The ‘Big Beautiful Bill’ that passed the House orders the Federal Communications Commission (FCC) to auction off swaths of federal spectrum rights over the next couple of years.
If this happens, wireless safety technology in millions of vehicles could stop working.
Electromagnetic spectrum is what carries information and radio signals across airwaves owned by the American people.
What’s carried over spectrum? Everything.
Texts, Wi-Fi, radio and TV broadcasts, streaming and so on.
To ensure devices and equipment can connect, different spectrum bands (aka frequencies) are set aside for certain types of wireless technologies.
Automakers are investing heavily in wireless connectivity and use ultra-wideband (UWB) – operating in the 6-8.5 GHz band – for lots of safety and convenience features.
That’s prime wireless real estate and the same band policymakers and other industries want turned over to other technologies.
Here’s the issue: without access to the airwaves, wireless auto safety and convenience features won’t work.
No airwaves, no (auto) service.
So, what features are at risk? A lot, actually.
Key fobs are the big one. Twenty percent of new vehicles today use UWB for key fobs to unlock, start, stop and operate vehicles.
So, an inoperable key fob is... not good.
Automakers are deploying or have plans to use UWB for other wireless features including:
Short-range radar systems to prevent collisions with pedestrians or cyclists;
Digital keys that let you access the vehicle through your mobile device;
Remote parking, hands-free trunk release and anti-theft capabilities;
Realtime vehicle positioning to locate wireless EV charging.
UWB technology can even map road surface conditions to determine if a vehicle has veered off the roadway.
Another promising UWB vehicle technology that could be in jeopardy?
Life-saving occupant detection technology that tells you if a child is left in a hot car or a person is having a medical emergency.
None of those technologies can work if automakers don’t have access to this specific and important sliver of spectrum.
Another complication: policymakers are auctioning the very spectrum that enables vehicle safety technology that other policymakers previously required automakers to make standard.
What do you do in that situation?
Paying for the tax and budget bill is important. (That’s the point of the auction, by the way.

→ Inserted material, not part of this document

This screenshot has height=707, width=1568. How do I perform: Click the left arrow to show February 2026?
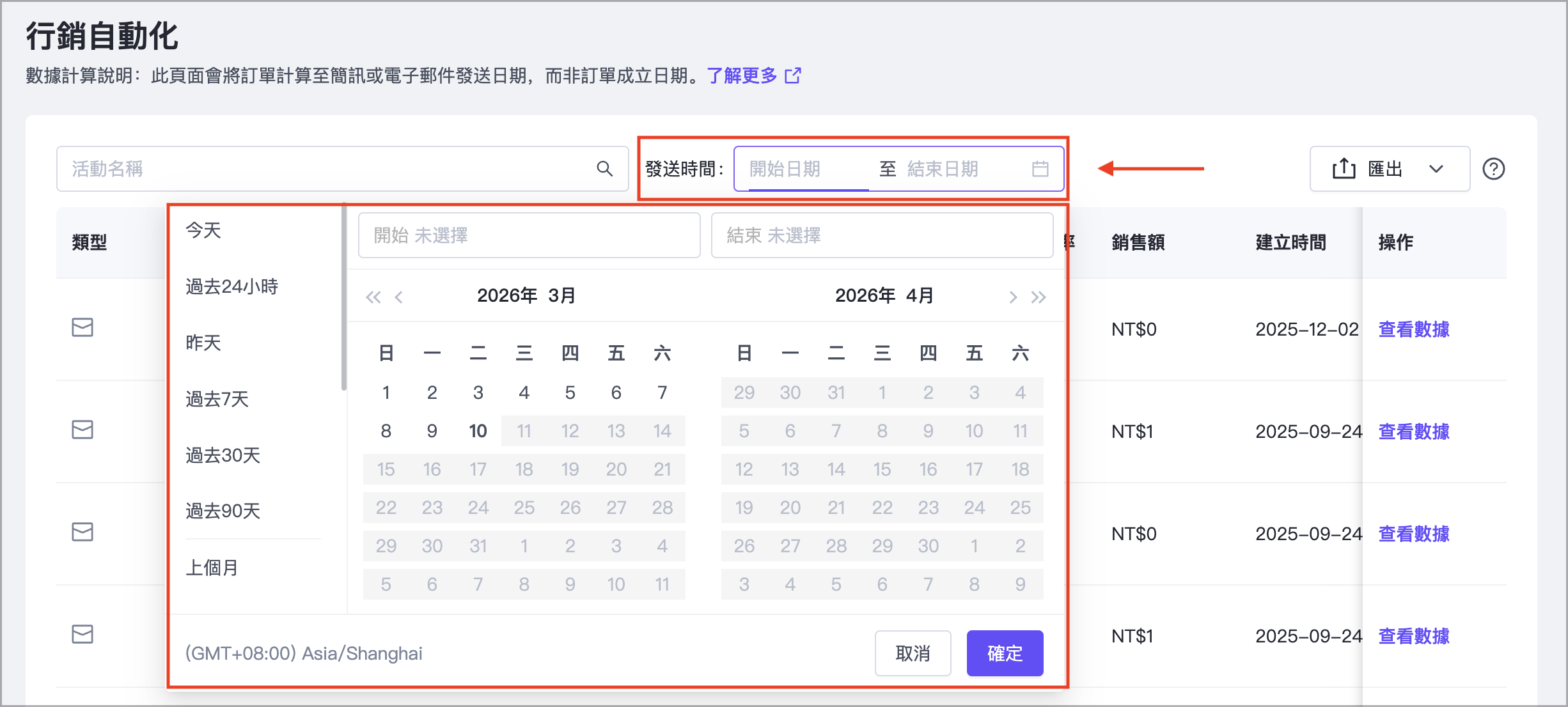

Congress will use the revenue to reduce the cost of the legislation... ‘pay-fors’ in Washington speak).
But it can’t come at the expense of the millions of current vehicles and drivers that rely on this slice of the public airwaves to safely operate their vehicles.
The good news: the House Energy & Commerce Committee’s report on the bill said UWB “frequencies between 7.25 GHz-8.4 GHz” should be excluded from auction.

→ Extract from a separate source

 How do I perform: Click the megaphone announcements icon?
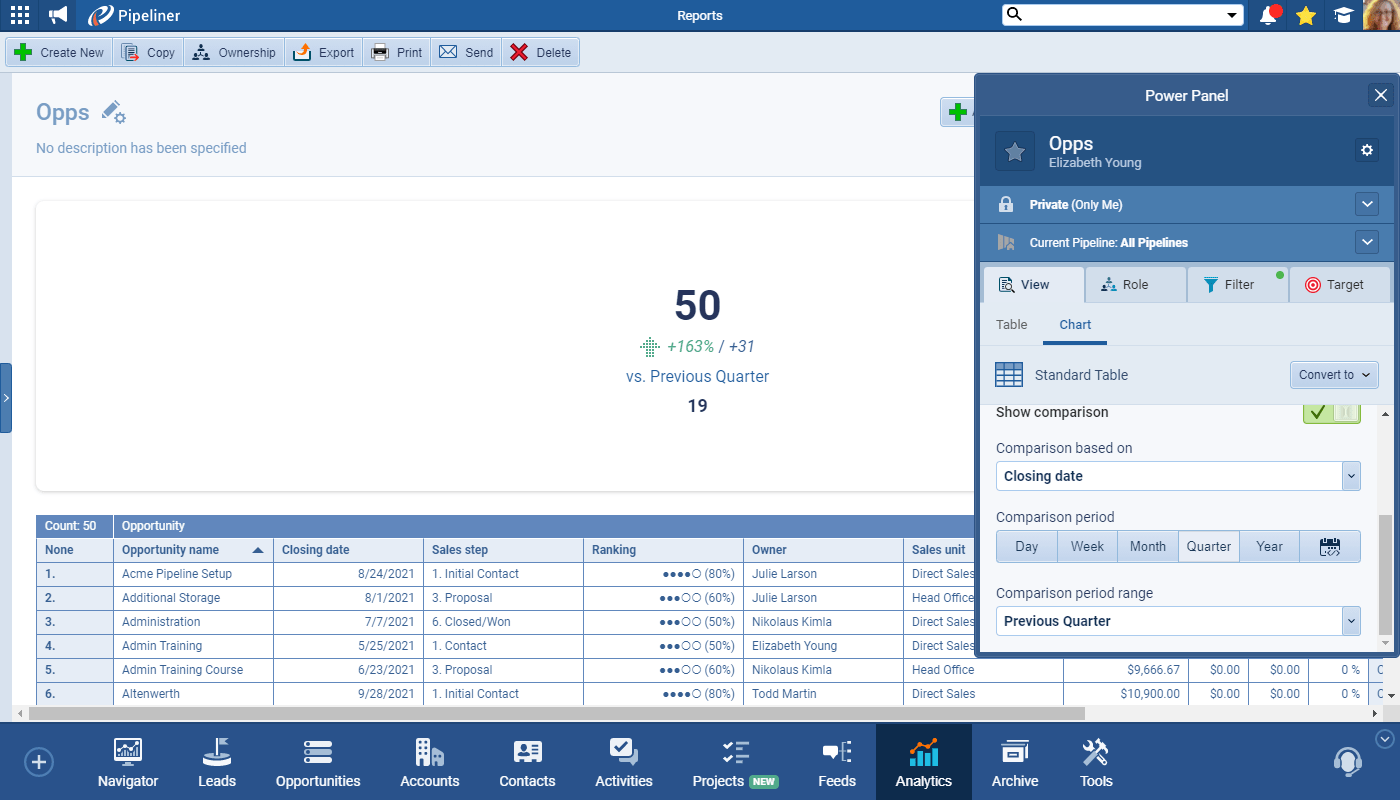[x=56, y=15]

The bad news: that wasn’t actually written in the bill.
Senate Commerce Committee Chairman Ted Cruz (R-TX) fixed this oversight in the Senate’s version of the bill. That was the right call.
The Senate should insist this spectrum is protected when it takes up the bill and ensure American drivers and passengers keep their wireless vehicle safety features.
John Bozzella is president and CEO of Alliance for Automotive Innovation.